Proposition n° 7 : mieux signaler l'emplacement des cimetières militaires par l'instauration systématique de panneaux de signalisation.

Proposition n° 8 : mettre à la disposition du public, dans les mairies et les conseils généraux, des fiches précisant les coordonnées de la direction interdépartementale des anciens combattants de la région pour toute demande de renseignements concernant une personne morte lors d'une guerre.
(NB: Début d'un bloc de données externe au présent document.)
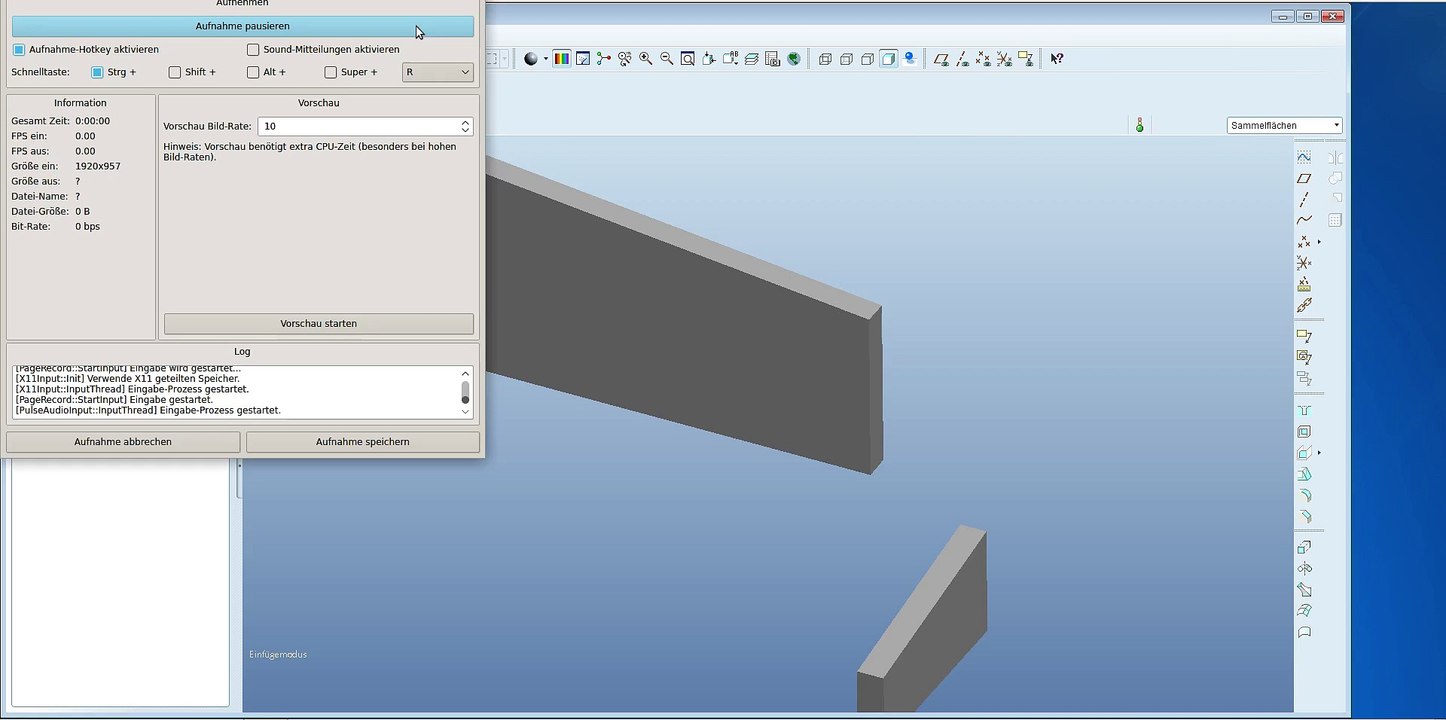Disable the Aufnahme-Hotkey aktivieren checkbox

point(19,49)
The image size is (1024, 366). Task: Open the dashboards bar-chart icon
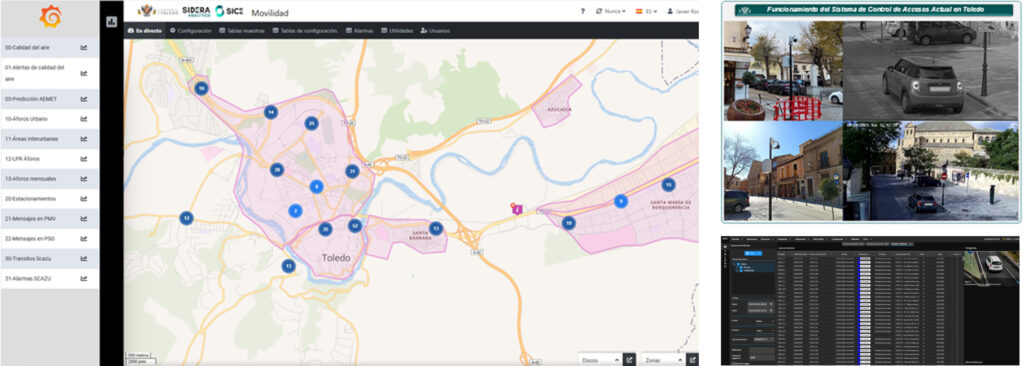tap(111, 22)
Proposition n° 9 : systématiser l'information sur les aides du ministère des anciens combattants à la disposition des établissements scolaires en distribuant, dans chaque collège et lycée, une brochure récapitulant les différentes subventions gérées par la Délégation à la mémoire et à l'information historique et les possibilités de prêts de documents ou de prêts d'expositions.

Proposition n° 10 : donner à la politique de la mémoire vis-à-vis des jeunes une vision globale et à long terme par l'établissement de relations permanentes avec les collèges et les lycées et l'organisation, chaque année, d'une manifestation sur un thème lié à la mémoire des conflits (exposition, documentaire, témoignage, conférence...).

Proposition n° 11 : développer, en imitant le modèle allemand, les camps d'été qui permettent, à travers l'exécution de petits travaux d'entretien par les jeunes sur les nécropoles nationales, de les sensibiliser à l'histoire de leur pays.

Proposition n° 12 : informatiser l'ensemble des fichiers gérés par le ministère des anciens combattants.

Proposition n° 13 : rendre les hauts lieux de mémoire plus attractifs en les dotant de moyens techniques modernes (salle de projection, guide vocal...) et en traduisant les commentaires des panneaux d'information en anglais.

Proposition n° 14 : mettre fin à la polémique suscitée par l'existence d'une carte comptabilisant dans le Mémorial des Martyrs de la Déportation.

Proposition n° 15 : créer un grand Mémorial de la Déportation à Compiègne qui évoquerait, d'une manière à la fois historique et pédagogique, la déportation dans sa réalité.

Proposition n° 16 : établir un programme pluriannuel fixant les objectifs et les priorités de la politique de la mémoire, prévoyant les moyens à mettre en oeuvre et instaurant une évaluation des actions entreprises.